By: Nai Biao Zhou || Related Tips:More >SQL Server 2017

Problem We live in a world of data. Data are the facts and figures that are collected to make a decision [1]. Companies who use Microsoft technologies usually store their data in SQL Server databases. To extract business values from these data, we usually apply statistical techniques. Statistics involves collecting, classifying, summarizing, organizing, analyzing, and interpreting data [2]. R, which has become the worldwide language for statistics [3], can bridge the gap between statistics and business intelligence development. Furthermore, The Microsoft platform enable us to work with SQL Server databases and R together [4]. With powerful statistical tools, how can we get started to use statistical methods to extract meaningful information from voluminous amount of data? Solution We are going to use data from the AdventureWorks sample database "AdventureWorks2017.bak" [5]. We should always start with asking research questions when we analyze data. Here are research questions needed to be addressed through this study: Did an employee have a different sales performance in 2013 from 2012? Was an employee sales performance impacted by the seasonal factors? Were postal codes of customer addresses in the database valid? We will use " R Tools for Visual Studio sample projects " [6] as a starting point. While investigating employee sales performance, we will go through procedures to create and publish a stored procedure by using R Tools for Visual Studio (RTVS) and use line graphs to interpret data. Then, we will compute mean and median of the all employee sales to measure the "central tendency", which are indicators of typical middle value of all employees’ performance [1]. In the end, we will use regular expression to test Canadian postal codes in the database.

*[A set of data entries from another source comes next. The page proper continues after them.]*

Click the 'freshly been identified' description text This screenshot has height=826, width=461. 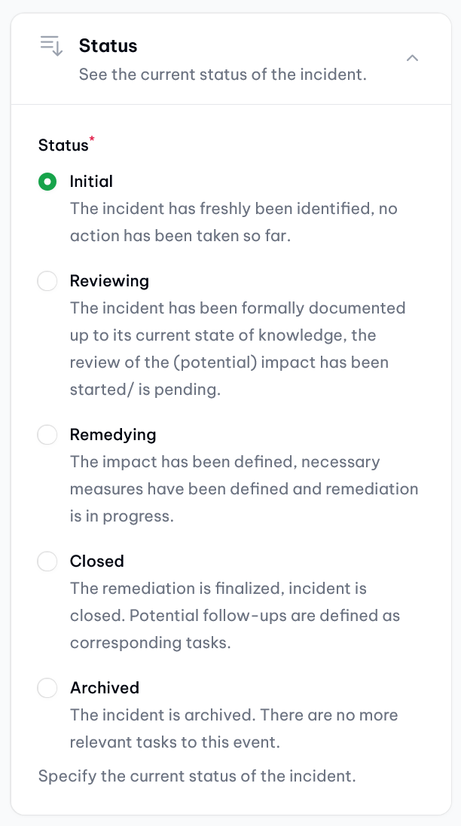[234, 222]
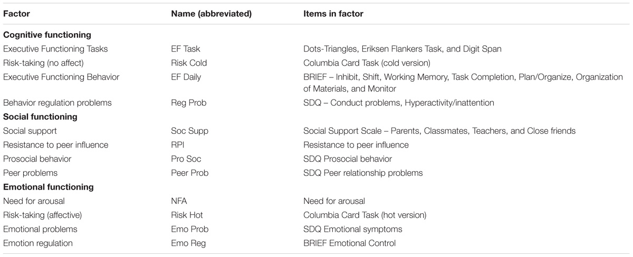Viewport: 633px width, 257px height.
Task: Click the 'Peer Prob' abbreviation cell
Action: point(190,173)
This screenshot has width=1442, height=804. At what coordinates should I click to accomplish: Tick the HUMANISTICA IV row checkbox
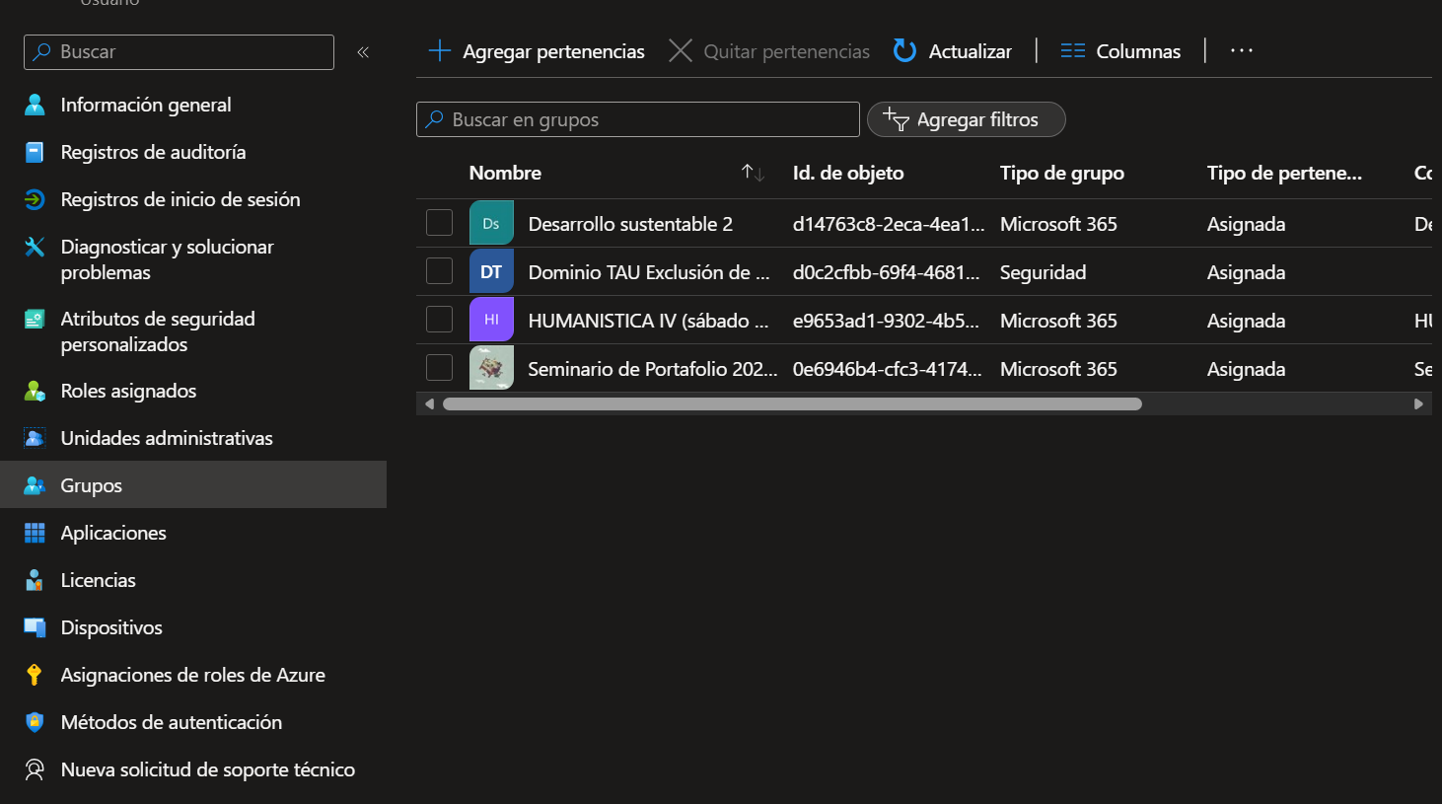coord(439,320)
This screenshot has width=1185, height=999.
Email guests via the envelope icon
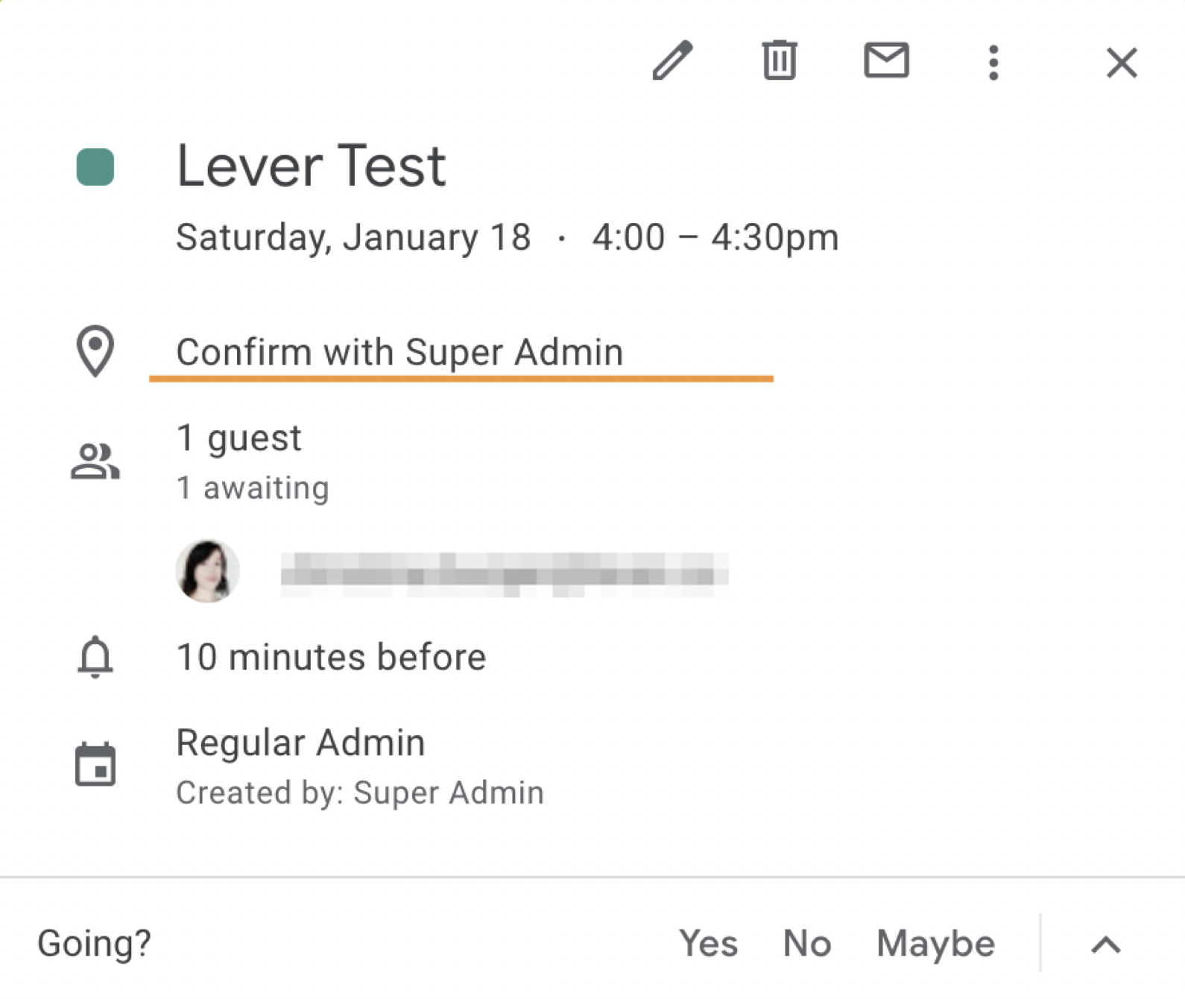(887, 62)
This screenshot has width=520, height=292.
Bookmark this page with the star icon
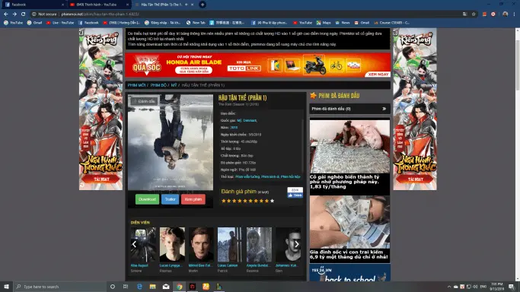tap(474, 14)
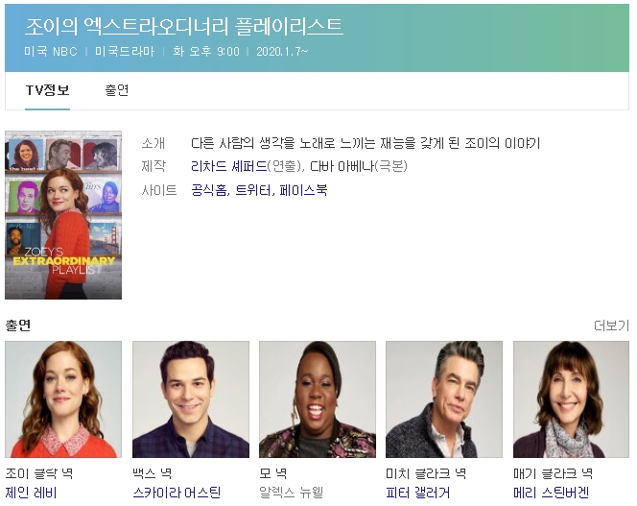Click the photo of 맥스 actor

tap(190, 399)
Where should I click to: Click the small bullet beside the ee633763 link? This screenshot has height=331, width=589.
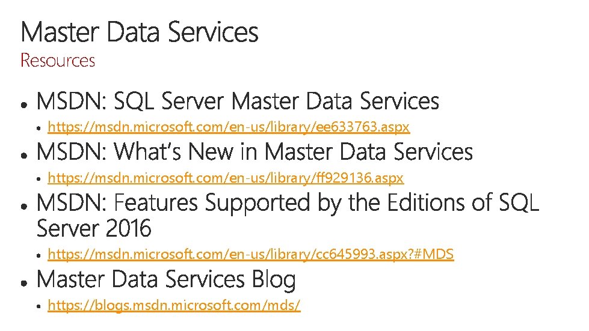tap(37, 129)
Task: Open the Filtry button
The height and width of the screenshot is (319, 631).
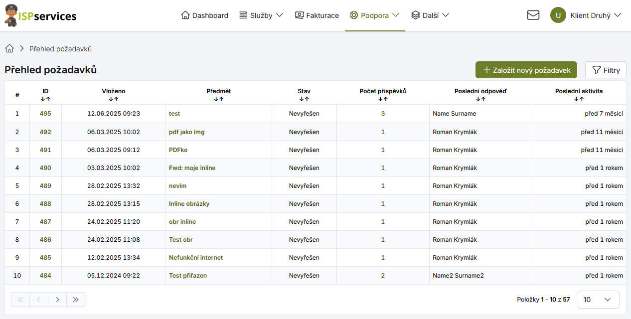Action: pos(606,70)
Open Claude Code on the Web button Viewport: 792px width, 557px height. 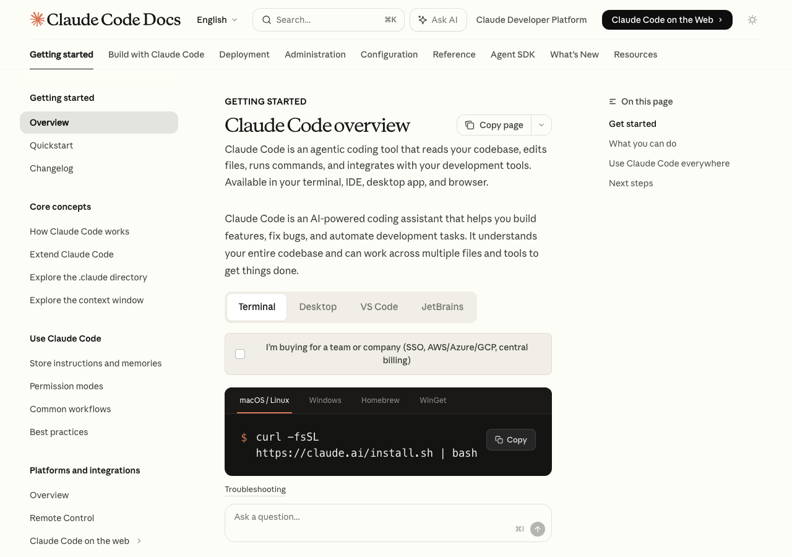(x=666, y=20)
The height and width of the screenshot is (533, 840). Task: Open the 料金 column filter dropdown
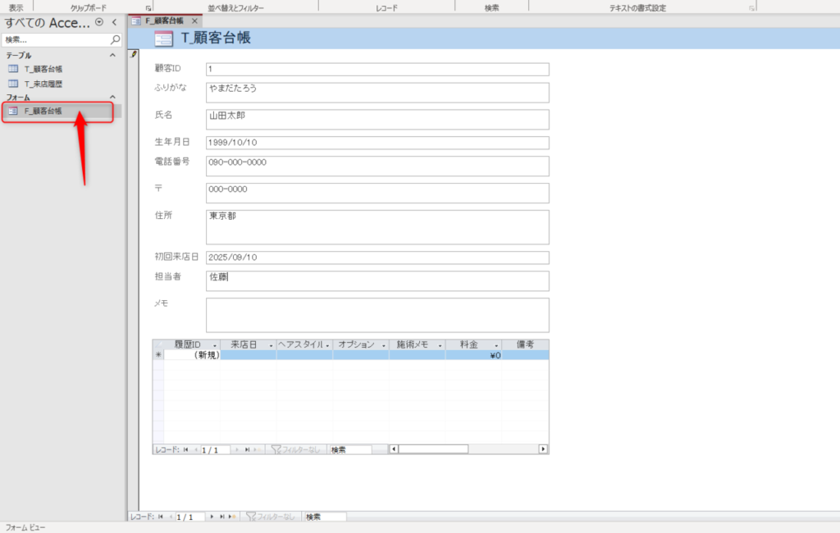[x=496, y=345]
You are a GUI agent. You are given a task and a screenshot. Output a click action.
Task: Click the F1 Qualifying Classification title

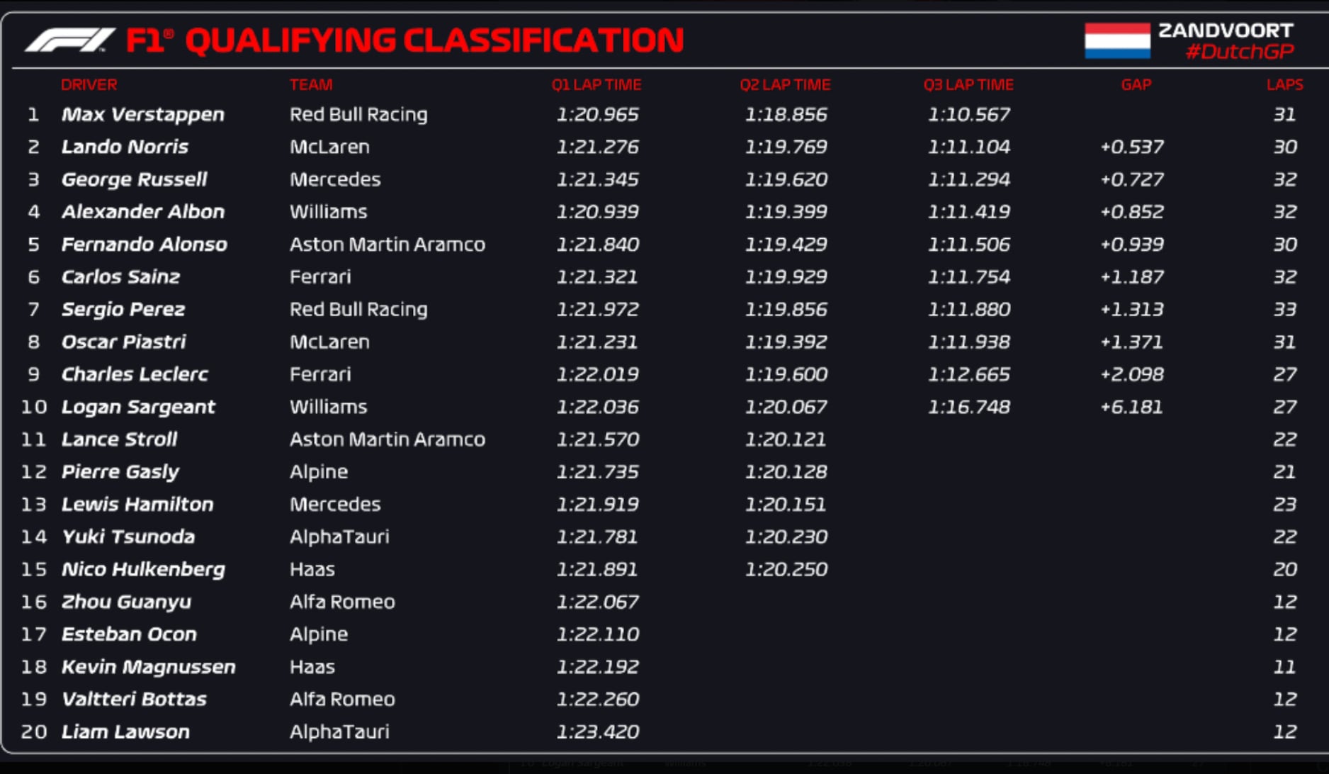pos(405,40)
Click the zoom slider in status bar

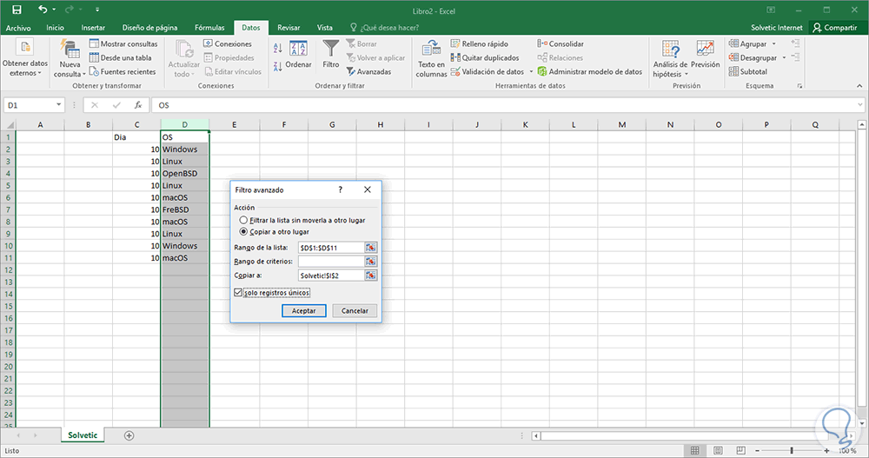point(791,451)
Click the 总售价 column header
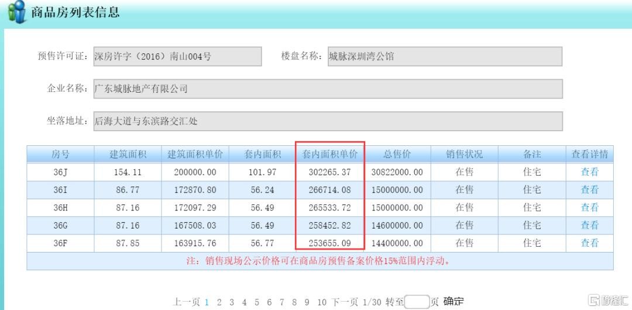This screenshot has height=310, width=632. [x=397, y=155]
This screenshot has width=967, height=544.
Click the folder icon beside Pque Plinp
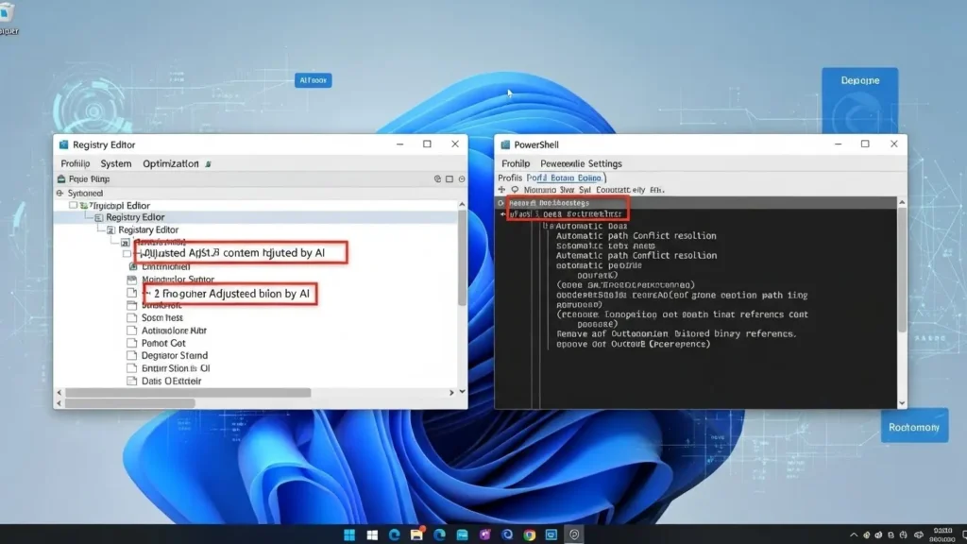61,179
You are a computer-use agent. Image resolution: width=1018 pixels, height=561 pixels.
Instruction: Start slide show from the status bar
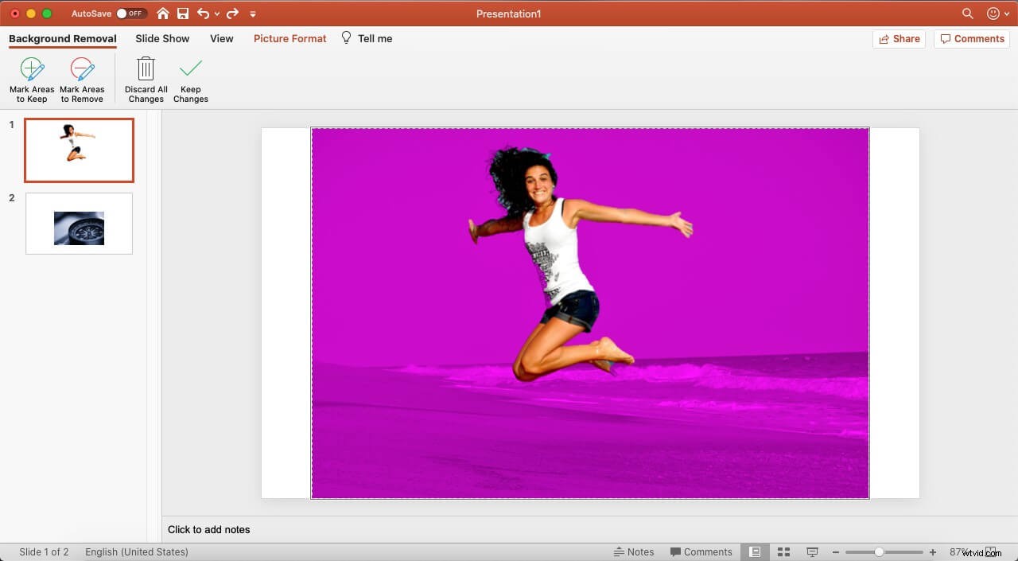point(812,551)
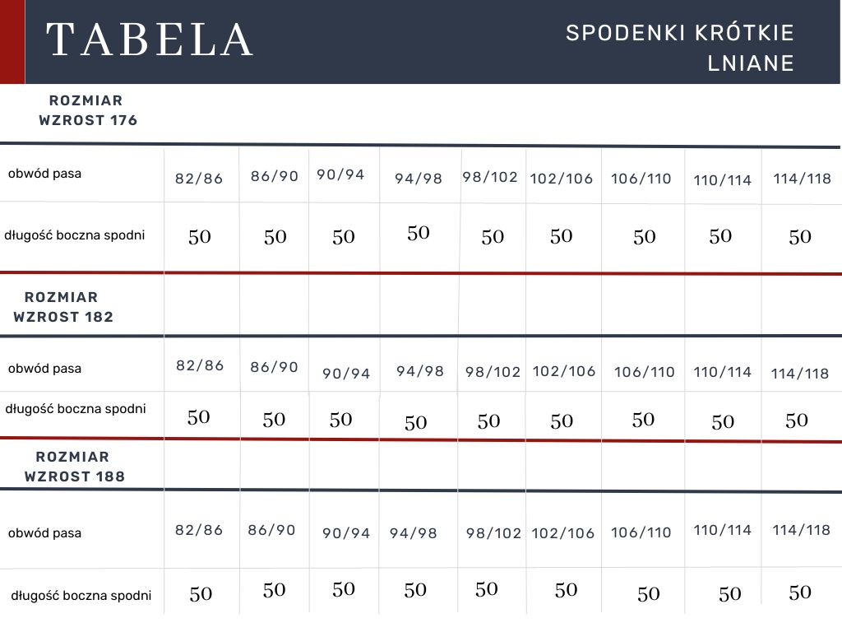
Task: Click the red stripe beside TABELA
Action: coord(12,41)
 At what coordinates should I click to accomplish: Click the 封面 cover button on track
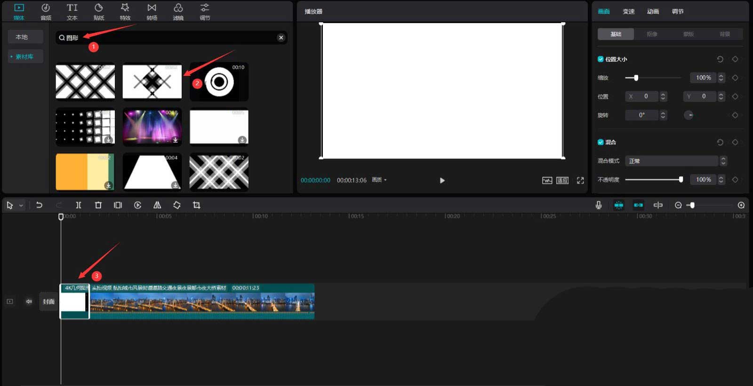point(48,302)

The solution was tested with SQL Server Management Studio V17.4 and Microsoft Visual Studio Community 2017 on windows 10 Home 10.0 <X64>. The DBMS is Microsoft SQL Server 2017 Enterprise Edition (64-bit).

A First Look at RTVS Line graphs are commonly used to present changes in data over a period [1]. We are going to look at employee monthly sales and reveal the employee performance changes through a line graph. In the meanwhile, we will create a stored procedure by using RTVS. 1 - Work on the first R project 1.1 Download the sample project and Open the solution file "Examples.sln".

For using RTVS effectively, we use "Data Science Setting" as the Visual Studio setting. Before switching on this setting, I recommend that we save the current window layout. We can revert to the previous window layout after we have done data analysis. Figure 1 shows the menu item that we can use to save the window layout.


Getting Started with Data Analysis on the Microsoft Platform - Examining Data
Figure 1 - Save current window layout

To change the setting for using RTVS, click on the menu item shown in the Figure 2.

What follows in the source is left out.